What the exercise asks
Return exactly the span of lines in the following data that opens with the line containing "688x387 pixels. At" and closes with the line containing "Task: Click checkmark icon next to VIP极速下载通道". Include nothing else.
- Opening Delimiter -
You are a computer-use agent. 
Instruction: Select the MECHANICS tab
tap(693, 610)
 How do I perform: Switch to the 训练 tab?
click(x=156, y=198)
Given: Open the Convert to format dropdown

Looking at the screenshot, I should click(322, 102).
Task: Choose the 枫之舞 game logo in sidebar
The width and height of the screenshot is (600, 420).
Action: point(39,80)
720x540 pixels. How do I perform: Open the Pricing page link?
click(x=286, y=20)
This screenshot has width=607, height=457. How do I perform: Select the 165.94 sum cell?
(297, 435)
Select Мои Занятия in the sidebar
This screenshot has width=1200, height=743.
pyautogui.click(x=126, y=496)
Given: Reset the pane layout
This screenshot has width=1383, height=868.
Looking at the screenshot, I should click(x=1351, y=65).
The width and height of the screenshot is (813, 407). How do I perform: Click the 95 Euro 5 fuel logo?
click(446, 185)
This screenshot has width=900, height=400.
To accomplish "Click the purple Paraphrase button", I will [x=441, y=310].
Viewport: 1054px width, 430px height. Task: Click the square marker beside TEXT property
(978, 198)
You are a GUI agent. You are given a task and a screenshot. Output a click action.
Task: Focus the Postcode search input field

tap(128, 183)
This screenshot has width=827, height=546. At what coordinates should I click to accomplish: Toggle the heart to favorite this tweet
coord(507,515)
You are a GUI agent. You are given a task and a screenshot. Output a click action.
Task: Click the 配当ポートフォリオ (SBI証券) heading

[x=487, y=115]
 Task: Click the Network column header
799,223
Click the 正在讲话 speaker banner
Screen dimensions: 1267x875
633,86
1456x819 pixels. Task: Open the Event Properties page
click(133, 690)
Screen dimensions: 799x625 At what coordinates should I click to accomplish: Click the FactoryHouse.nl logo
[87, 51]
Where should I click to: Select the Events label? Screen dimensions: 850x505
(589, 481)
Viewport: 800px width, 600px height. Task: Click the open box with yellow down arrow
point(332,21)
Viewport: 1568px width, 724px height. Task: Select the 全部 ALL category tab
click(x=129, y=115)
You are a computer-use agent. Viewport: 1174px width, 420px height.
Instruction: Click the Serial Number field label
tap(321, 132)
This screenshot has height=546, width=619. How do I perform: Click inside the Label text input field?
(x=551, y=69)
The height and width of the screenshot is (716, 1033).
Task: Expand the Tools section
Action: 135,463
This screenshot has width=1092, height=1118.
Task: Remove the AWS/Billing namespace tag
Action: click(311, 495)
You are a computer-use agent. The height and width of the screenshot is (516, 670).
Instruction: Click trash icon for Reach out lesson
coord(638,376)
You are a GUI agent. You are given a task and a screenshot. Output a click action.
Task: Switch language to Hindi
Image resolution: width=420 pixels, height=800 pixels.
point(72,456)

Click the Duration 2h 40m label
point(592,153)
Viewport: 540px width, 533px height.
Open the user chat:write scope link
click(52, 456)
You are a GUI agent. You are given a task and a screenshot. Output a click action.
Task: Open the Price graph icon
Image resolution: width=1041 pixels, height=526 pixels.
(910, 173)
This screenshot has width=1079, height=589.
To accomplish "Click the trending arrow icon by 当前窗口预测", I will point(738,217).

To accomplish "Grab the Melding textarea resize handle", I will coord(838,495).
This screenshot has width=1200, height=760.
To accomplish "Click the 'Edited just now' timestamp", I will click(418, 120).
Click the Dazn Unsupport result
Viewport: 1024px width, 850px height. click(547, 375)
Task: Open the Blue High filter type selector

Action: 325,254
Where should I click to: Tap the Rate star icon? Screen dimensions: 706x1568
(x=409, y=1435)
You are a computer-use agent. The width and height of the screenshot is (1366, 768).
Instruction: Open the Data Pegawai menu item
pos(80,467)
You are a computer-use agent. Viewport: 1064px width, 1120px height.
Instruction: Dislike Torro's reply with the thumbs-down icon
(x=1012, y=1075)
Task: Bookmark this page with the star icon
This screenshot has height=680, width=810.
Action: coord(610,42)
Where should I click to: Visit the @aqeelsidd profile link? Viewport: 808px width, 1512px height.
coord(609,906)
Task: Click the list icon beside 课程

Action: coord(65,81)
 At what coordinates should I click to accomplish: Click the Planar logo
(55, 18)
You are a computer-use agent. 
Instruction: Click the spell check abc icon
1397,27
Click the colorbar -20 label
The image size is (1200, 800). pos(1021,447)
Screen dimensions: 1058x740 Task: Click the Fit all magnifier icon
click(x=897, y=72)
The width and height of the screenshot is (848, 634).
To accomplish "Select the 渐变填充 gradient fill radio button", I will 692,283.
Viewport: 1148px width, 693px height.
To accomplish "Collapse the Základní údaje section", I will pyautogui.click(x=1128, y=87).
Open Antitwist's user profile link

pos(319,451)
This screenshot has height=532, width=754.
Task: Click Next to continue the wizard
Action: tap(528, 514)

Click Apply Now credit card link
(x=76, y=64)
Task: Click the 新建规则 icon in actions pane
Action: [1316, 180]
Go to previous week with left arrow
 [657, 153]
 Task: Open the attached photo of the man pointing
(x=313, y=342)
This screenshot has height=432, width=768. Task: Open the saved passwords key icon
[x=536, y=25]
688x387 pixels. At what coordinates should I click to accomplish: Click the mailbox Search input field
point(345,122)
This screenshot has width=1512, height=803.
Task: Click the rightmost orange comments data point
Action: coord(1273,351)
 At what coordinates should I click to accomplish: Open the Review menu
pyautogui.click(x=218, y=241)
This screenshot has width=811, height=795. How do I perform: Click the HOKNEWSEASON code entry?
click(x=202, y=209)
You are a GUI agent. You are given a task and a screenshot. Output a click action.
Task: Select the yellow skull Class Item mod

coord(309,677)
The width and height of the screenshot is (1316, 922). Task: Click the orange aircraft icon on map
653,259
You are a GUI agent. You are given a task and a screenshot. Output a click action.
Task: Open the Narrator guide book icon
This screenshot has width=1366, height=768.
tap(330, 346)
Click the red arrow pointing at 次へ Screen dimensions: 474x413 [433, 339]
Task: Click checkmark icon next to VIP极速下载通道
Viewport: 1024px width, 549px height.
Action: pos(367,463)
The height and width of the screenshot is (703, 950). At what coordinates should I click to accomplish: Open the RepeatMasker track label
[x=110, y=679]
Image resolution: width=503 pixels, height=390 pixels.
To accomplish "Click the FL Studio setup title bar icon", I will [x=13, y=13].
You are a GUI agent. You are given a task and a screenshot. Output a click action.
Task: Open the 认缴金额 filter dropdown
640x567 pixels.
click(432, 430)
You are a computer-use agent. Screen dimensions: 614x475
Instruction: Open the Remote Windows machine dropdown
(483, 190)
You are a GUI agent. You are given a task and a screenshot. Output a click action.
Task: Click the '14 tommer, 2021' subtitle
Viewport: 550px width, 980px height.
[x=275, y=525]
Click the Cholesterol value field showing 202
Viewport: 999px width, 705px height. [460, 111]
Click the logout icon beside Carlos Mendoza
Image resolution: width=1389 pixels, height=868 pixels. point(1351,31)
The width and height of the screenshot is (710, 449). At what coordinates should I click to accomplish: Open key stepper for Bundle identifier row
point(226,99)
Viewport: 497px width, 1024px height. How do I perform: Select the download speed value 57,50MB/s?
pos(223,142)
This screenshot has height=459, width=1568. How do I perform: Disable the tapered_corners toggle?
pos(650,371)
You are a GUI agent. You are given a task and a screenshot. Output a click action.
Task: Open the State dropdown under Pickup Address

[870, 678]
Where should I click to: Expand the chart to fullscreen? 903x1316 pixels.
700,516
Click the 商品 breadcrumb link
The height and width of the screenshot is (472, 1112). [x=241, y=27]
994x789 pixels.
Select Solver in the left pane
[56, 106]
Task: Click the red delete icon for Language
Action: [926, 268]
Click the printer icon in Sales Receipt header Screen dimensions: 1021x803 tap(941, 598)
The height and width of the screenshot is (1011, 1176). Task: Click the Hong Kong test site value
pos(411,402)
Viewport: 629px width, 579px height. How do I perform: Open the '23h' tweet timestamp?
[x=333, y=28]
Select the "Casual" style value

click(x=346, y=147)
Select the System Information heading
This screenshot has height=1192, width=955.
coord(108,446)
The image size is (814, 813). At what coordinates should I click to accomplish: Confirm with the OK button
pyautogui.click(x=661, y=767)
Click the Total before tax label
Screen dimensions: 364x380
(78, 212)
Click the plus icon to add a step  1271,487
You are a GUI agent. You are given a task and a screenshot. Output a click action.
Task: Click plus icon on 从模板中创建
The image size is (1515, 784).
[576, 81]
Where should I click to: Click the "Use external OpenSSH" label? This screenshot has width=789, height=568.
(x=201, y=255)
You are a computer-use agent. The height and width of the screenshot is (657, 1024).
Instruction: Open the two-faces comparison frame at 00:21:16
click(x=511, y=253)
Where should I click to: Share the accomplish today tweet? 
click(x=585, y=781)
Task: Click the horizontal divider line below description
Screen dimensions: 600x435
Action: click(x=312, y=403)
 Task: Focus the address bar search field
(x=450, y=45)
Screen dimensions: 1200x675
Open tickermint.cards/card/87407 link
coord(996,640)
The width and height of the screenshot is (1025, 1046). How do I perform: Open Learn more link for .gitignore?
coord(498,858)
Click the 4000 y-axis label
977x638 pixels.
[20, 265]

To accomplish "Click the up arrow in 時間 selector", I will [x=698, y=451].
- Closing Delimiter -
Written response
688x387 pixels. At what coordinates should I click to accomplish: Click the mailbox Search input field
point(345,122)
This screenshot has width=1512, height=803.
Task: Click the rightmost orange comments data point
Action: coord(1273,351)
 At what coordinates should I click to accomplish: Open the Review menu
pyautogui.click(x=218, y=241)
This screenshot has width=811, height=795. How do I perform: Click the HOKNEWSEASON code entry?
click(x=202, y=209)
You are a GUI agent. You are given a task and a screenshot. Output a click action.
Task: Select the yellow skull Class Item mod

coord(309,677)
The width and height of the screenshot is (1316, 922). Task: Click the orange aircraft icon on map
653,259
You are a GUI agent. You are given a task and a screenshot. Output a click action.
Task: Open the Narrator guide book icon
This screenshot has width=1366, height=768.
tap(330, 346)
Click the red arrow pointing at 次へ Screen dimensions: 474x413 [433, 339]
Task: Click checkmark icon next to VIP极速下载通道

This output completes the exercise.